El arte del montaje –esa potencialidad simbólica de superponer imágenes y sonidos de distintas procedencias y temporalidades para crear, en la relación de los mismos, nuevos significados– está utilizado con muchísima conciencia y logra, con una gran economía de recursos y un alto grado de dinamismo, desplegar una serie de complejidades frente al ojo del espectador con el objetivo de seducirlo e inquietarlo para que tome posición. La película muestra que una de las líderes más importantes del Conacha (Consejo de la Nación Charrúa) es una docente de matemáticas, y en ese sentido asocia sus palabras con la idea misma de racionalidad, oponiéndose al prejuicio generalizado de que estas personas sólo están hablando desde un lugar emocional o anticientífico. Aunque no debería ser necesario aclararlo, la película se remanga y se toma el trabajo de instalar claramente que se trata de un problema serio incluso dentro de la academia, y para eso nos hace escuchar a varios antropólogos cuyas voces pueden pensarse como afines a los reclamos de la comunidad, cuestionando la mirada tradicional que defienden personajes como Julio María Sanguinetti. También se hace visible la paradoja que envuelve el tema en el ámbito cultural: el desprecio popular se sintetiza en la burla insidiosa de la murga Agarrate Catalina (y en la risotada cómplice de los espectadores), y eso evidencia la perversión en el uso de la expresión “garra charrúa” para referirse a la actitud aguerrida de la selección o la ironía que implica la presencia de indígenas en monumentos visitados por turistas, a los que se convence de que allí hay algo “auténticamente uruguayo” que es digno de fotografiar. La película también deja ver la ausencia de la representación de rostros indígenas en publicidades y avisos, y plantea un cine que se sitúa en el lugar opuesto: logra que miremos los rasgos de cada persona, entre la multitud, con una nueva conciencia.

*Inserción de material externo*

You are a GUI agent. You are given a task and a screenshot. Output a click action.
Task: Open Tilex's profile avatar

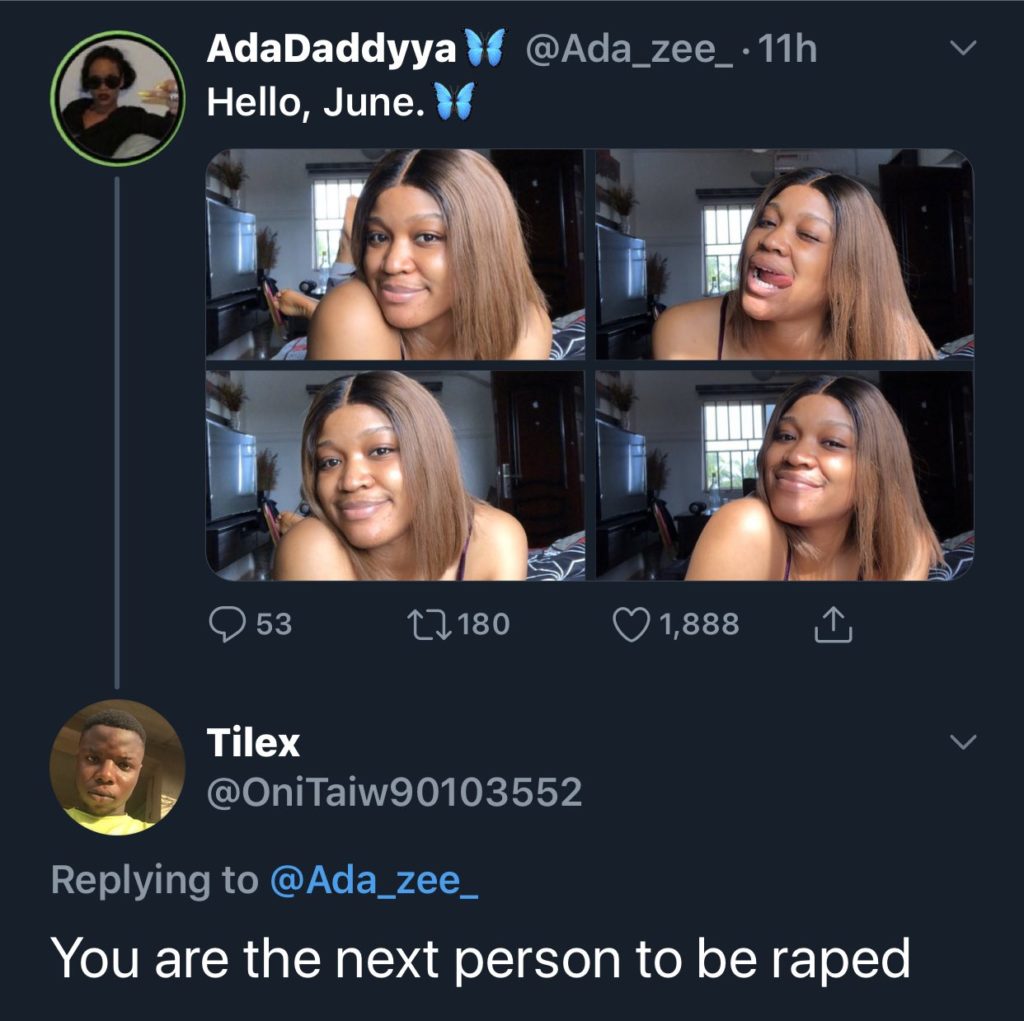pos(117,767)
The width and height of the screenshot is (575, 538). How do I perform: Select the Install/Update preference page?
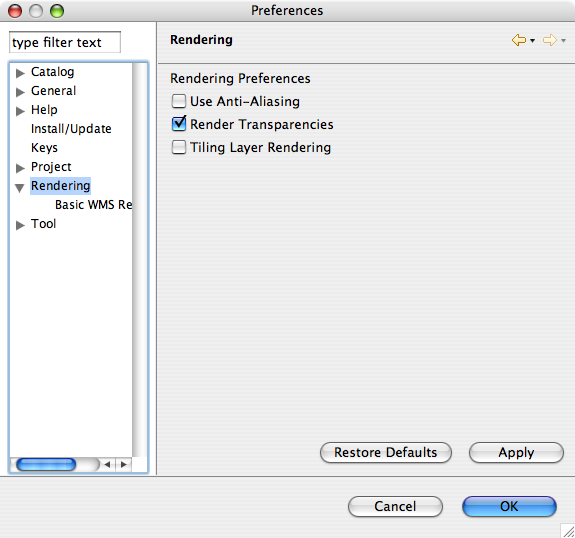(x=71, y=129)
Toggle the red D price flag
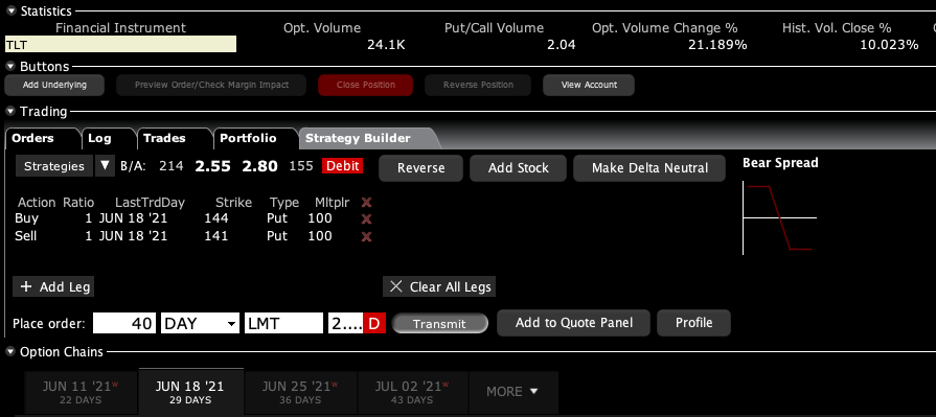936x418 pixels. point(374,324)
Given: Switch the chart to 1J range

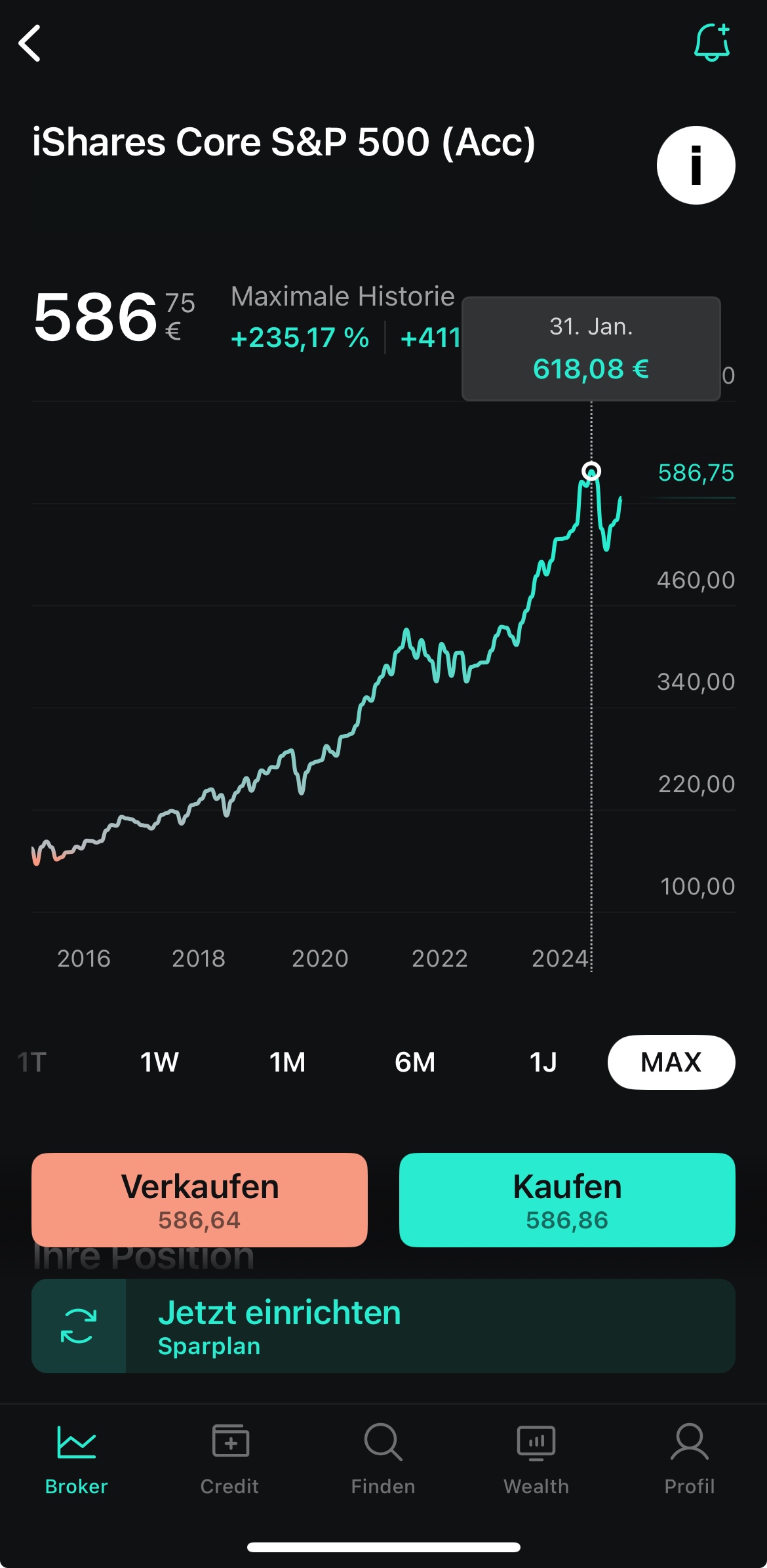Looking at the screenshot, I should [543, 1062].
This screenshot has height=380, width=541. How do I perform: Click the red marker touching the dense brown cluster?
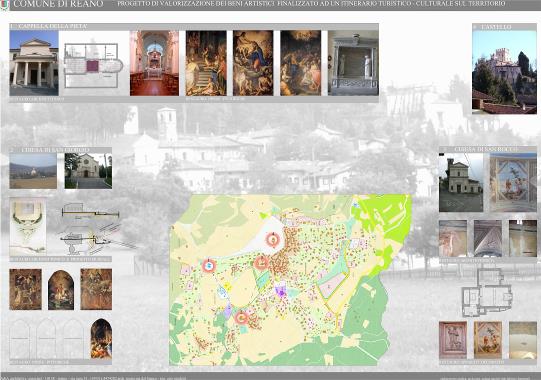click(x=261, y=263)
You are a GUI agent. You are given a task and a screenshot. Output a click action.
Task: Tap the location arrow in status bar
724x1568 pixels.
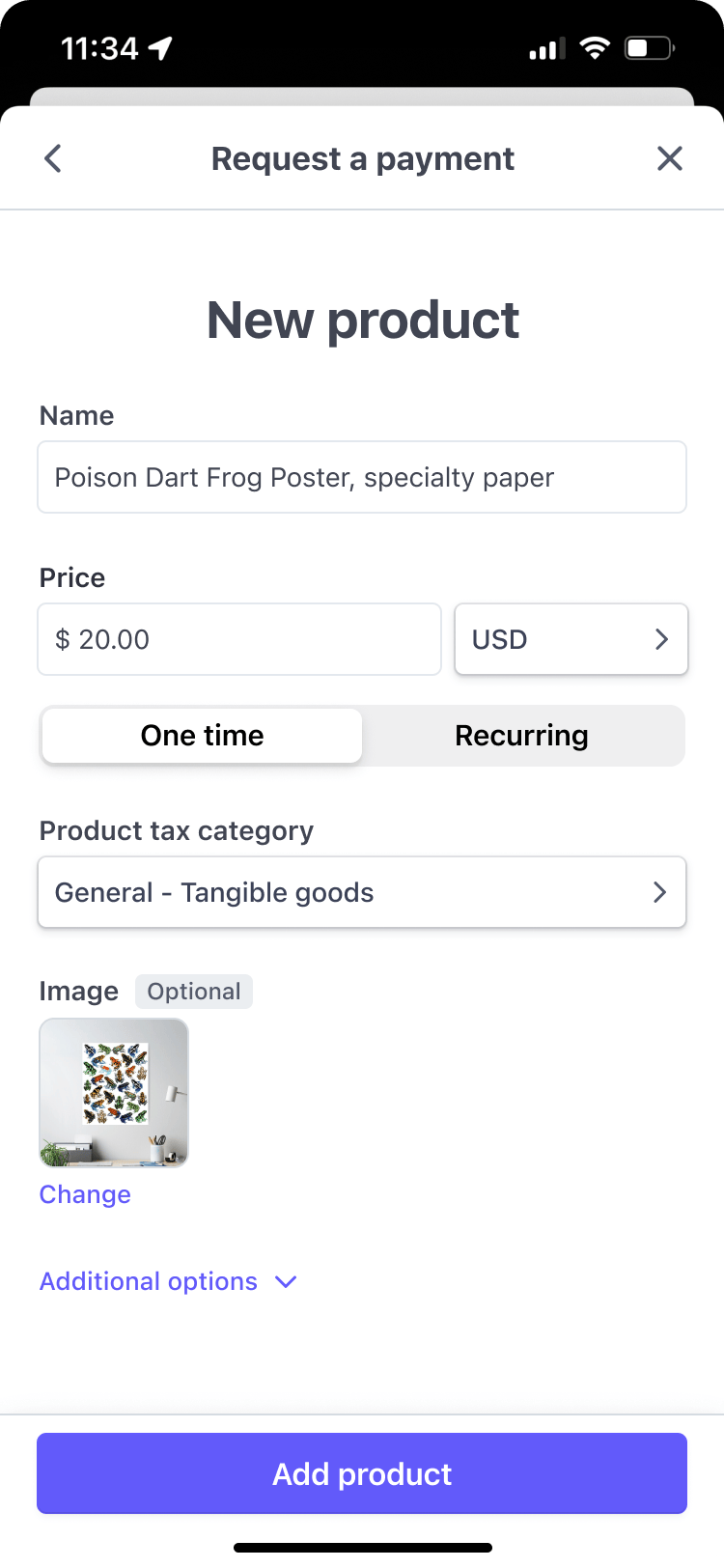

El país sin indios tiene algunas inconsistencias –algunos personajes no se entiende muy bien qué es lo que hacen allí; hay situaciones que necesitarían de un contexto más amplio, y la ausencia del desarrollo de una historia concreta resiente, a veces, el sentido del montaje–, pero también tiene hermosos hallazgos y avanza hacia un final de una emotividad muy grande, que mira y escucha a personas que se merecen un lugar preponderante en el relato histórico y estético del Uruguay. Bienvenido siempre el cine político, y más aun aquel que se anima a discutir la identidad, esa herida siempre abierta.